Samuel Gregg constata che «Il nostro attuale sistema rende molto difficile l’immigrazione legale e incentiva ad entrare in America violando le sue leggi. Ciò è l’esatto opposto di quel che le nostre leggi dovrebbero essere. Giusto per fare un esempio sull’assurdità di questa situazione: imprenditori americani ligi alla legge che cercano lavoratori specializzati, devono spendere migliaia di dollari (e senza alcuna garanzia di successo) per navigare nelle difficili acque di regolamenti bizantini sull’immigrazione. Allo stesso tempo, i trafficanti fanno lauti guadagni spedendo bambini attraverso la frontiera americana». Da qui l’aspirazione della Chiesa americana a rendere la vita più facile a chi vuole inserirsi e lavorare negli Usa e implementare la legge contro i clandestini.

Quali insegnamenti si potrebbero trarre per l’Italia, che in questo periodo è esposta (proprio come gli Usa) a un’ondata di clandestini? Il parallelo vale fino a un certo punto. Sicuramente, se negli Stati Uniti hanno un sistema di leggi sull’immigrazione “bizantino”, in Italia ne abbiamo uno che potrebbe definirsi sovietico all’ultimo stadio, per complessità, costo e tortuosità. L’incentivo a immigrare clandestinamente c’è tutto. Gli Usa, però, hanno un’immigrazione di tipo diverso rispetto a quella italiana. I sudamericani che emigrano in massa negli Stati Uniti, cercano lavoro e condizioni di vita migliori, sono cristiani, molto spesso di origine europea, parlano una lingua (lo spagnolo) che è la prima lingua straniera, per diffusione, negli Usa. Il problema è costituito dalle gang (che non conoscono confini) e da coloro che emigrano cercando sussidi e non lavoro, quelle categorie, insomma, che Gregg suggerisce di “scoraggiare” quando sono a casa e fermare quando sono alla frontiera.
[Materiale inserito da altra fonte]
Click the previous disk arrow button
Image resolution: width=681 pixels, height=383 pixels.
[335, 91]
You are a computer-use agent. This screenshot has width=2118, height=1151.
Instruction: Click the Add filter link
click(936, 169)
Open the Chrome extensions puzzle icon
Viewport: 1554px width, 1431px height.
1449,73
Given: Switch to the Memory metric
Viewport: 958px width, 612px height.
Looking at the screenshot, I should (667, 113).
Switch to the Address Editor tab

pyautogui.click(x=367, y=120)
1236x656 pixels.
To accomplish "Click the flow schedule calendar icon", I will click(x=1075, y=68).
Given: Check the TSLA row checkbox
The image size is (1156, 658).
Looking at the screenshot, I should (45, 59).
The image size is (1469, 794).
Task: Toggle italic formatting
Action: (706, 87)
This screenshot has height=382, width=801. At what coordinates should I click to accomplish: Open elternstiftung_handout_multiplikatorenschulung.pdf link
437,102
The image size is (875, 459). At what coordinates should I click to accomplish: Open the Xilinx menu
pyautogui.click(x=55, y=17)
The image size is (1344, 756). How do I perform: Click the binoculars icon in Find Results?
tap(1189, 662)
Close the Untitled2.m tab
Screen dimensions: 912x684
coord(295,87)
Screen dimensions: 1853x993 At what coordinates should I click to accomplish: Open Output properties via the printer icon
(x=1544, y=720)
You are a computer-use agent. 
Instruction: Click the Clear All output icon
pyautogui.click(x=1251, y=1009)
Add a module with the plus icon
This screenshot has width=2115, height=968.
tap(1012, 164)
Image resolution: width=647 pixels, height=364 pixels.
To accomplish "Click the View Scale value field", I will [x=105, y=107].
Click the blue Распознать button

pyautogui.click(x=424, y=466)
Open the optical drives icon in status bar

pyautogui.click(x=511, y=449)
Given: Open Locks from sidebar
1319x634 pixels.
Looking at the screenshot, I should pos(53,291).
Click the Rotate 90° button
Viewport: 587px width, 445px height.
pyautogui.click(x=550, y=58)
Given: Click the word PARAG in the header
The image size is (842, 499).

La situazione è molto differente in Italia e nell’Europa mediterranea in generale. Tanto diversa che pone problemi che negli Usa non prendono neppure in considerazione. Gli immigrati islamici radicali, ad esempio, non arrivano solo per cercare lavoro e condizioni di vita migliori, ma per cambiare le leggi del Paese di approdo. Ovunque raggiungano una massa critica, in Olanda, Francia, Svezia, Gran Bretagna, costituiscono vere e proprie enclave dove applicano la sharia finché possono e fin quando glielo lasciano fare. Nei popoli nordafricani e sub sahariani che emigrano verso l’Europa, il concetto di lavoro è molto diverso rispetto a quello a cui siamo abituati. Ayaan Hirsi Alì, esempio di donna somala che si è ribellata alla famiglia fuggendo in Olanda, nella sua autobiografia (Nomade) confessa che nei primi tempi non sapesse neppure valutare il denaro, né il risparmio, né la nozione stessa del guadagnarsi da vivere. Inquadrati in clan e strutture tribali, privi di ogni educazione all’iniziativa individuale, costretti sempre a “stare al loro posto”, molti emigranti africani finiscono spesso vittima di altri clan (malavitosi) nel paese di approdo, vengono sfruttati, oppure vagano confusi nella sconosciuta società aperta, alla ricerca di aiuti e sussidi pubblici. Costoro vanno certamente accolti, finché è compatibile con il bene comune. Ma ricordandoci sempre, come sottolinea Gregg, che emigrare “non è un diritto assoluto”.